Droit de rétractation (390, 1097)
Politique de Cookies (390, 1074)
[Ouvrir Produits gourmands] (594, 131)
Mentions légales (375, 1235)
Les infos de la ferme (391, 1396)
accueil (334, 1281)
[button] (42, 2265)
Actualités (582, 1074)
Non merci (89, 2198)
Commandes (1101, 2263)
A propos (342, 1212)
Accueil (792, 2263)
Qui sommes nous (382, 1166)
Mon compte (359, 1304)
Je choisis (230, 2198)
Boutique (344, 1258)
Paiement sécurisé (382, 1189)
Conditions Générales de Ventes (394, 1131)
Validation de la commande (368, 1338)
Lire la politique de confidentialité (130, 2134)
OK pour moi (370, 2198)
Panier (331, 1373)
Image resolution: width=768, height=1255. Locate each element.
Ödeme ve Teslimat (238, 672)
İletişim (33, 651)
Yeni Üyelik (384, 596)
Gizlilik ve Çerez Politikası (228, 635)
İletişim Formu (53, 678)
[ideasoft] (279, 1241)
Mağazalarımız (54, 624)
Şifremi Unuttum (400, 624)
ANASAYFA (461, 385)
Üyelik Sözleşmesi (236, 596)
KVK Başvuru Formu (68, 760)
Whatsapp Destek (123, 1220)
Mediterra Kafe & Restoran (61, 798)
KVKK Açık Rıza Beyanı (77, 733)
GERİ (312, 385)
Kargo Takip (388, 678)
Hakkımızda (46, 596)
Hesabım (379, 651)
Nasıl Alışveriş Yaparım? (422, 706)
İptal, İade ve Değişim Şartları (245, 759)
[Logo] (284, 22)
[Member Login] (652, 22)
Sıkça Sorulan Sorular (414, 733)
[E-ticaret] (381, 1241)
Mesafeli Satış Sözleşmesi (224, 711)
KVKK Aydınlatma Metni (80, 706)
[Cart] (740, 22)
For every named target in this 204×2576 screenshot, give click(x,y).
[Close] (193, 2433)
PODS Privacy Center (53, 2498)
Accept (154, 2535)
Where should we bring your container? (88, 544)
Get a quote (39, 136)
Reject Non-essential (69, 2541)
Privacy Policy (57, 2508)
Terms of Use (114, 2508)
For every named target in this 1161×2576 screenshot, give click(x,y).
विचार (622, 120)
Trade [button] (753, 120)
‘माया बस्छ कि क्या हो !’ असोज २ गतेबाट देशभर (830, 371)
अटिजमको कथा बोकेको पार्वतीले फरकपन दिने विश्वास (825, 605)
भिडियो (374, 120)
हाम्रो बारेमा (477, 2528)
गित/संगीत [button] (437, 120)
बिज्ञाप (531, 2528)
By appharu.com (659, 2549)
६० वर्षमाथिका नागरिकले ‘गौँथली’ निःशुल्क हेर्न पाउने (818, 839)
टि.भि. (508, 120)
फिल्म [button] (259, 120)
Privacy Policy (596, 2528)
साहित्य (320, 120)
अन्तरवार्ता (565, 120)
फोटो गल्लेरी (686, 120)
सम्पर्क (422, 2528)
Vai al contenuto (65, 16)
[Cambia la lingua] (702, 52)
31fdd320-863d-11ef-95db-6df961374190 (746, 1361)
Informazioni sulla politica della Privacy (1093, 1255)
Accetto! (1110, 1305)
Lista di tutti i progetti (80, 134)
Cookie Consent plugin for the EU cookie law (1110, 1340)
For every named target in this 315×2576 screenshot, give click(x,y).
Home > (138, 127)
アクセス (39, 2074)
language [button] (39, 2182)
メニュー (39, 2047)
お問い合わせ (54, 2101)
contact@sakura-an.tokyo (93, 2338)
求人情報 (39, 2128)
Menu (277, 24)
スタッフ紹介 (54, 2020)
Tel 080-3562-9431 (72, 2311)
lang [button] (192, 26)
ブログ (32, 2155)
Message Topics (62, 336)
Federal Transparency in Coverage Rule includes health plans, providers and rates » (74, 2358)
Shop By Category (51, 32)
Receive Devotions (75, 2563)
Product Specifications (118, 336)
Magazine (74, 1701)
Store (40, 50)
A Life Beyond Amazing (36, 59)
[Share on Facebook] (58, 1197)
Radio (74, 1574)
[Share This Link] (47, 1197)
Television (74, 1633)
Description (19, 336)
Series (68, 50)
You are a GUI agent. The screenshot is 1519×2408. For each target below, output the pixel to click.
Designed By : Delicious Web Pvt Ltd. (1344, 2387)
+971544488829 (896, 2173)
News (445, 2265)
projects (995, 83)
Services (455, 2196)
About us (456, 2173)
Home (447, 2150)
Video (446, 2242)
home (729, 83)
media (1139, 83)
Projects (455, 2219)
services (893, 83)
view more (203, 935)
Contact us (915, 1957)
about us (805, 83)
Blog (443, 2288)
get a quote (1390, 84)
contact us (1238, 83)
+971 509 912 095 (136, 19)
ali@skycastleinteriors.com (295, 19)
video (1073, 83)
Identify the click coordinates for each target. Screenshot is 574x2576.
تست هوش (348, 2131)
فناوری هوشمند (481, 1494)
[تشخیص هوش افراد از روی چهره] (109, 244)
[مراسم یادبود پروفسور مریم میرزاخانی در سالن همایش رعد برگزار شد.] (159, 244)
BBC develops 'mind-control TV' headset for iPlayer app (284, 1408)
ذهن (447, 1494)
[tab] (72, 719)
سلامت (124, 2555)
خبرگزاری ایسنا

■ **What you will do**
Print, please, the lines above from the very first through the one that holds "Paiement sécurisé (382, 1189)", both included, word for word and with nothing else.

■ **Answer box**
Droit de rétractation (390, 1097)
Politique de Cookies (390, 1074)
[Ouvrir Produits gourmands] (594, 131)
Mentions légales (375, 1235)
Les infos de la ferme (391, 1396)
accueil (334, 1281)
[button] (42, 2265)
Actualités (582, 1074)
Non merci (89, 2198)
Commandes (1101, 2263)
A propos (342, 1212)
Accueil (792, 2263)
Qui sommes nous (382, 1166)
Mon compte (359, 1304)
Je choisis (230, 2198)
Boutique (344, 1258)
Paiement sécurisé (382, 1189)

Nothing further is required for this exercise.